WHAT YOU HAVE TO DO: Write out exactly the lines from the first line of the records below through the line that contains "Given: Click the word", and stop there.

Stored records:

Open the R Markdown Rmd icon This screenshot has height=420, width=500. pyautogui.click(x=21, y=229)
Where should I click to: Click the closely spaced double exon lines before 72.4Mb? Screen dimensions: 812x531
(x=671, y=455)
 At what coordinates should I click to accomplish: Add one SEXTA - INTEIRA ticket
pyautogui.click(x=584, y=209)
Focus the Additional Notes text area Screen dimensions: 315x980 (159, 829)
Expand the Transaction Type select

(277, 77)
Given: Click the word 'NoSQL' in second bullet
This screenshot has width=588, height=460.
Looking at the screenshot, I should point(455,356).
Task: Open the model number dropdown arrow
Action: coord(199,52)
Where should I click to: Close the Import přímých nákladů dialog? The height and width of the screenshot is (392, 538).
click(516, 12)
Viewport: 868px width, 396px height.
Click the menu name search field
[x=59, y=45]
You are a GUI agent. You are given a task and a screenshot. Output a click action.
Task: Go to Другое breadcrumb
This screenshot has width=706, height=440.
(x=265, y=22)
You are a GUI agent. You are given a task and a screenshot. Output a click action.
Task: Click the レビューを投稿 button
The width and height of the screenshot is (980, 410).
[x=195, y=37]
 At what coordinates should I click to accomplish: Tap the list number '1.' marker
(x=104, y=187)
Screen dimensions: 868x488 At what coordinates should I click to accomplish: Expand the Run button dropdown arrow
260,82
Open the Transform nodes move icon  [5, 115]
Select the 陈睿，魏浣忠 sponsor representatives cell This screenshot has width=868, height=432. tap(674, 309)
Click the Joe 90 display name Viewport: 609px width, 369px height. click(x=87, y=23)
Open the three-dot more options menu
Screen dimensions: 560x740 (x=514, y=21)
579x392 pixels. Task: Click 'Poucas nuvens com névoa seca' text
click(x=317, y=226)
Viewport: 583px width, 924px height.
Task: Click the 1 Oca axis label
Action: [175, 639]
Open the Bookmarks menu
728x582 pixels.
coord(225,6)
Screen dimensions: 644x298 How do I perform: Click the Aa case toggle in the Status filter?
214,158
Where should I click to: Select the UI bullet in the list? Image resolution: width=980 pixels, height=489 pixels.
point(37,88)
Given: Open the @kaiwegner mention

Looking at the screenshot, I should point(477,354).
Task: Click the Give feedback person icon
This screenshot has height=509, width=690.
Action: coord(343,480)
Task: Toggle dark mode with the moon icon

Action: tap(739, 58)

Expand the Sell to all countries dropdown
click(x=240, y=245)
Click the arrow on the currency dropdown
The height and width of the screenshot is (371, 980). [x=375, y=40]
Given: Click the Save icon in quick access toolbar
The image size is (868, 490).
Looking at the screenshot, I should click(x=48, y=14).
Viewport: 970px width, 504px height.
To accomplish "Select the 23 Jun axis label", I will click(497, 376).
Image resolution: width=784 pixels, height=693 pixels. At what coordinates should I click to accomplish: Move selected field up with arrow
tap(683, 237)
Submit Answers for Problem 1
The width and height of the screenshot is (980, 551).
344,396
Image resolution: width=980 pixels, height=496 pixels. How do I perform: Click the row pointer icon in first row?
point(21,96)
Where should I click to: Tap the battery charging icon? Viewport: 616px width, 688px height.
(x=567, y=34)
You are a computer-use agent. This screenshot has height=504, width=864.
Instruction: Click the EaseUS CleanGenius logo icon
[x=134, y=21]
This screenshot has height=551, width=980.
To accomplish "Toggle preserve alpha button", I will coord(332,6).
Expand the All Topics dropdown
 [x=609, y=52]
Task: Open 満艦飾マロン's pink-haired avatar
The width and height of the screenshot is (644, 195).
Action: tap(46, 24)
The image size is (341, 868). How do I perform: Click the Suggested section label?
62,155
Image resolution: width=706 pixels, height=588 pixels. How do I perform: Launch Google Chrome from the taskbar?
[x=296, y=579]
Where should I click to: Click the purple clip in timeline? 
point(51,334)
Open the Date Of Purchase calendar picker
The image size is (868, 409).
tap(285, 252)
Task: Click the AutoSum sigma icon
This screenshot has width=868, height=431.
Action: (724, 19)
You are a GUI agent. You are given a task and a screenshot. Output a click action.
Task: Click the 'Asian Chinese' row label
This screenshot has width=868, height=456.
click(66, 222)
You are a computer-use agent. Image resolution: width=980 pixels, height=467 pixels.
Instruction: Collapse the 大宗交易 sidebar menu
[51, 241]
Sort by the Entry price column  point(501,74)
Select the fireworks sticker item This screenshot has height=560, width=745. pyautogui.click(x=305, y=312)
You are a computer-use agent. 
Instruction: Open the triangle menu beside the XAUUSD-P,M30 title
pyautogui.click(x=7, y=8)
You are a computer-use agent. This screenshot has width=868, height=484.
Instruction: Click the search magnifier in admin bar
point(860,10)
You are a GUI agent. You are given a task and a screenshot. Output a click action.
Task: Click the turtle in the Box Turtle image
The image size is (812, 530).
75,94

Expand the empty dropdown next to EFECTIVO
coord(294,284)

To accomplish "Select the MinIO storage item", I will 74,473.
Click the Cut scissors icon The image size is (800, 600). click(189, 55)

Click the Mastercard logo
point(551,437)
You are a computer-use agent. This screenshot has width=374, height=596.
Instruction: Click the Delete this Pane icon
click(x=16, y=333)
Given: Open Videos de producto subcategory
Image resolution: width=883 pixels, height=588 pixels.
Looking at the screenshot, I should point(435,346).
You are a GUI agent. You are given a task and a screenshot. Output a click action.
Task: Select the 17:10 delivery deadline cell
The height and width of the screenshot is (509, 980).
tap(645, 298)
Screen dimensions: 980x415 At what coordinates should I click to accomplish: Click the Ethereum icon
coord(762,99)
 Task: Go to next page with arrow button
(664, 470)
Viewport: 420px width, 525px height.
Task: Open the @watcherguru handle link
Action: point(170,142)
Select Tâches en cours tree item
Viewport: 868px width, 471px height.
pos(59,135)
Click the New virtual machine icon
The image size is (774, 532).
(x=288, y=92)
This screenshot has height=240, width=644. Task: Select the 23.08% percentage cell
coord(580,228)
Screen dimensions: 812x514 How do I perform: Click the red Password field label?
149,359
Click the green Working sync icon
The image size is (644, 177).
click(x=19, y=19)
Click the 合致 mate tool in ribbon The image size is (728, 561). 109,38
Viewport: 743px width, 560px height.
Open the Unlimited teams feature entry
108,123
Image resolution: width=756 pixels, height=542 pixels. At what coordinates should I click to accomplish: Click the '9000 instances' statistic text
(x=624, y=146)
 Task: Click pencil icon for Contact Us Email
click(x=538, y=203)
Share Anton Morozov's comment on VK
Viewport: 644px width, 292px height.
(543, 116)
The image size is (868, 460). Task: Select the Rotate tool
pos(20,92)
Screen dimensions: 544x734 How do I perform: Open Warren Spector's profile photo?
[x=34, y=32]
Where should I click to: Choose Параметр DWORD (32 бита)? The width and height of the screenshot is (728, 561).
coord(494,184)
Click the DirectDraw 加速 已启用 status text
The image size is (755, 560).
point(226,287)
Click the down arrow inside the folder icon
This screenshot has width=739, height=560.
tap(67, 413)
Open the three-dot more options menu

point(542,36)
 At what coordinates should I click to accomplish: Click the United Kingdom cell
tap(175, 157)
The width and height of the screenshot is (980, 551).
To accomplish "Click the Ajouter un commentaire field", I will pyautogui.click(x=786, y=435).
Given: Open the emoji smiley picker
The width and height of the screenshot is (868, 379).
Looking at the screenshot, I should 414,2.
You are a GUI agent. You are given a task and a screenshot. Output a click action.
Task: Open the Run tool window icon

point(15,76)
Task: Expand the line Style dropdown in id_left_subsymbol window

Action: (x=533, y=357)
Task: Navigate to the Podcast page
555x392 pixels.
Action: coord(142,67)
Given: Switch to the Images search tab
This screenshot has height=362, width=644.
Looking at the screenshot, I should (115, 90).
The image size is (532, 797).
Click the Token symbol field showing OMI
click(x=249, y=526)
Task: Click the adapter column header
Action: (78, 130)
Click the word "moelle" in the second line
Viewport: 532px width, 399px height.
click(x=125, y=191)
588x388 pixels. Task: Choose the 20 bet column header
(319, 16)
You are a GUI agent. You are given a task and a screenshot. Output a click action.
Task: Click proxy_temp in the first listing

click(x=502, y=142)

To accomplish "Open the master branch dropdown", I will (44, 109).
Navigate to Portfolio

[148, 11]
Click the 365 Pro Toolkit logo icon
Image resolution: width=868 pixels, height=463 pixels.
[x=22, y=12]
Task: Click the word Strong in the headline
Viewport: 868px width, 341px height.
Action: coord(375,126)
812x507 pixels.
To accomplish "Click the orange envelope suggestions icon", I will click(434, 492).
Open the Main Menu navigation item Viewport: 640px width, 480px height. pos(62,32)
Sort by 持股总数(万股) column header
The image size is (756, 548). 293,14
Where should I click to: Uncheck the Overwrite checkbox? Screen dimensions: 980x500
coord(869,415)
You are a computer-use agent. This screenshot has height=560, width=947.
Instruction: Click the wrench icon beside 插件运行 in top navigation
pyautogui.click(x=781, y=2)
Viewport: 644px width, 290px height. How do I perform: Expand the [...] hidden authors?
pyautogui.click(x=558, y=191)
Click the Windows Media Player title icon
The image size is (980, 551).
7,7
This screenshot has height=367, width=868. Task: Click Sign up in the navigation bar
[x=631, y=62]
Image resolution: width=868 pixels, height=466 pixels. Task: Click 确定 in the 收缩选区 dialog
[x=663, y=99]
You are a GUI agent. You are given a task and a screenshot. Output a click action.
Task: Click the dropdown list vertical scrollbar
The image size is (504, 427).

RESPONSE TO THE TASK:
Open the R Markdown Rmd icon This screenshot has height=420, width=500. pyautogui.click(x=21, y=229)
Where should I click to: Click the closely spaced double exon lines before 72.4Mb? Screen dimensions: 812x531
(x=671, y=455)
 At what coordinates should I click to accomplish: Add one SEXTA - INTEIRA ticket
pyautogui.click(x=584, y=209)
Focus the Additional Notes text area Screen dimensions: 315x980 (159, 829)
Expand the Transaction Type select

(277, 77)
Given: Click the word 'NoSQL' in second bullet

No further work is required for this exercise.